I want to be the girl at Trader Joe’s with her puffed sleeves
and tragic eyes and velvet bow.
I want to shoplift a little Sad so I can look like her.
I want to be a beautiful crier.
I want my tears to fall like vegetable mist
and not like potatoes.
I want everyone in the supermarket
to have a crush on me.
I want the cashier
to ask if I’m okay.
I want him to say, the ladies blocking the pasta aisle think you’re hot.
And also, this bag of shredded cheese is on the house.
I want to hear, attention all shoppers! Corporate has to know:
Who is the young woman looking so tortured but also sexy in the deli?
I want to say, I’m sorry for crying
over whole unspilled cartons of almond milk.
I want to run home and tear the plastic
off my brand-new Sad with my teeth.
I want to tell everyone at the potluck
I baked it myself.
I want to scoff: Why would anyone spend good money on canned Sad
when you could make it yourself at half the cost?
I want to retract my earlier statement: if you don’t like the Sad
you have at home, store-bought is fine.
Bumble Bee Survey in a Field of Creeping Thistle
bees have come to trouble the thistles,
bees that sleep in the ground like the dead.

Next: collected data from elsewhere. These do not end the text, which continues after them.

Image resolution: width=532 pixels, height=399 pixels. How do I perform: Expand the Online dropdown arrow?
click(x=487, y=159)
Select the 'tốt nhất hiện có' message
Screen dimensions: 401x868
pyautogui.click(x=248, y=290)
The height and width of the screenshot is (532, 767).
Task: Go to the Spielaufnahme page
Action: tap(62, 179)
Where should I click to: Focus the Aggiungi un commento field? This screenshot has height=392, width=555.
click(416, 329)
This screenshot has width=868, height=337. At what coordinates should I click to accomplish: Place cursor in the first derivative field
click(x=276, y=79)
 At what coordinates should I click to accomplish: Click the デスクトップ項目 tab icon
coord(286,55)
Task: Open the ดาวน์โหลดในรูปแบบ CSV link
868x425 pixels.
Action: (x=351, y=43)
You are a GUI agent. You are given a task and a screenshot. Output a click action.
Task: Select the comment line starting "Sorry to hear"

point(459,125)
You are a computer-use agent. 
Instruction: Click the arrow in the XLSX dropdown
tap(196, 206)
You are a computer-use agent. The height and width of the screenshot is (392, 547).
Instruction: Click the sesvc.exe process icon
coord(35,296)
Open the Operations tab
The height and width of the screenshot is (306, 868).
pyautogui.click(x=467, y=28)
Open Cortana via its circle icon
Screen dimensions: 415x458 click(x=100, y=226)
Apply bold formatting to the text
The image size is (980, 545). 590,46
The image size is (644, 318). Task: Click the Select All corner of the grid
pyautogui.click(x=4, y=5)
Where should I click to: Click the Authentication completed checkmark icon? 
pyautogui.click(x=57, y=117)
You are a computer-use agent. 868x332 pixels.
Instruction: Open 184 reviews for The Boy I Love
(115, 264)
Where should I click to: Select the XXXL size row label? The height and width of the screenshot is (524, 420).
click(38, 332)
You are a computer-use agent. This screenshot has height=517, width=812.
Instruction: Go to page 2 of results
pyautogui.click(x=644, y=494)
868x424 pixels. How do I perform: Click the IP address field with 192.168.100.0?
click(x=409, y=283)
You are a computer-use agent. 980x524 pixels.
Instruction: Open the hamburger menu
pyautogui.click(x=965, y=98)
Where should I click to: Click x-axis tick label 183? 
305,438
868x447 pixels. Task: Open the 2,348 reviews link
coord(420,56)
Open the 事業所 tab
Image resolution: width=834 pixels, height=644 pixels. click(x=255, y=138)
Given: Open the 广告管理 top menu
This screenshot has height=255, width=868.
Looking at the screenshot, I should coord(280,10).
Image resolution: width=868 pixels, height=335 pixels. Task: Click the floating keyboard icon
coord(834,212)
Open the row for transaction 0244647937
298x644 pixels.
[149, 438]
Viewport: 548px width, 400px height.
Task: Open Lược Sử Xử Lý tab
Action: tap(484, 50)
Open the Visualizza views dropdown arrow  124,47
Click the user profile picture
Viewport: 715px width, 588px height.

last January, I sat by a pale window
and translated a poem about thistles, badly.
almohada de cansados I called the exhausting pillow.
I might sleep on a bed of thistles
if my skin did not itch at the memory of their sting.
what do bees dream of? for that matter, what do I?
a crackling in my head when I wake
like the vibrations of a hundred tiny wings.
now I crouch in a field of tall plants
and count the flowers in a one-by-one meter plot.
Cirsium arvense, I speak aloud;
no curses, only ancient words
fermenting on my tongue.
translation: this quadrat is full to bursting with thistle.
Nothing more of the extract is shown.